As director of Medical Affairs and Planning for Taipei Veterans General Hospital (TVGH) in Taiwan, Lee is part of the leadership team guiding the hospital through its own COVID-19 response which started in January. He knew how critical masks are to keeping healthcare providers and others safe by reducing their exposure to airborne transmission of the virus. Working with several Taiwanese donors, led by Mr. Emmet Hsu, President of Shinlin Electric & Engineering, Lee and the group identified a Chinese manufacturer and coordinated the purchase and shipment of 100,000 masks to Baltimore. While these masks cannot be used for the care of COVID-19 patients, they are still very effective for non-healthcare providers, such as techs, faculty, staff, and students, and can be used safely in offices and lab settings.

According to Lee, shipping the masks was the real challenge because the global supply chain is so crippled. “Air transportation was completely chaotic,” writes Lee, “and the entire donation plan was almost suspended.” Held at customs for several weeks, the order was split in two and eventually shipped in April and June to the US and delivered for use at the Bloomberg School, the University, and the Hopkins Health System.

Lee’s instincts have always led him to act decisively.
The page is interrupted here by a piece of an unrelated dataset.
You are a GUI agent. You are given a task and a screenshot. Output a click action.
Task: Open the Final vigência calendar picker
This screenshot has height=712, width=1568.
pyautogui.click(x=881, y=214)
During his PhD program in May 2003, he was attending a severe acute respiratory syndrome (SARS) information seminar in Sheldon Hall when he decided he couldn’t just sit and listen anymore—he needed to do something, even if he was 1,000 miles away from the epidemic’s center in his native Taiwan. Brainstorming with Biochemistry Professor P.C. Huang, Lee and several fellow Taiwanese students drafted a comprehensive SARS epidemic control program. Huang and the students then presented it to the Taiwanese health ministry. Within weeks, their proposal was adopted almost in its entirety by the Taiwanese government.

Today, Lee is rightfully proud of  both his country and TVGH’s COVID-19 response. In addition to marking zero coronavirus cases in Taiwan on April 17, the hospital was able to avoid shut down, treat all patients whether suffering from coronavirus or other ailments while keeping its medical staff safe and virus-free. As of this writing, all outpatient and inpatient services and lab testing are operating on normal schedules.

Lee believes that the key to the TVGH team and Taiwan’s success in responding to the pandemic was and continues to be active preparation. “Taiwan’s success did not come out of sheer luck. Instead, Taiwan drew the right lessons from the SARS outbreak in 2003 and has taken a series of actions in governmental reorganization, medical care system preparedness, and public engagement. That is, we have prepared for a virus epidemic for seventeen years.”

Lee writes how grateful he is for his Hopkins training, which helped him and his fellow Taiwanese public health and medical community members manage both COVID-19 and SARS. Nearly two decades later, he writes, “I am honored to have an opportunity to pay back my alma mater when she needs me.”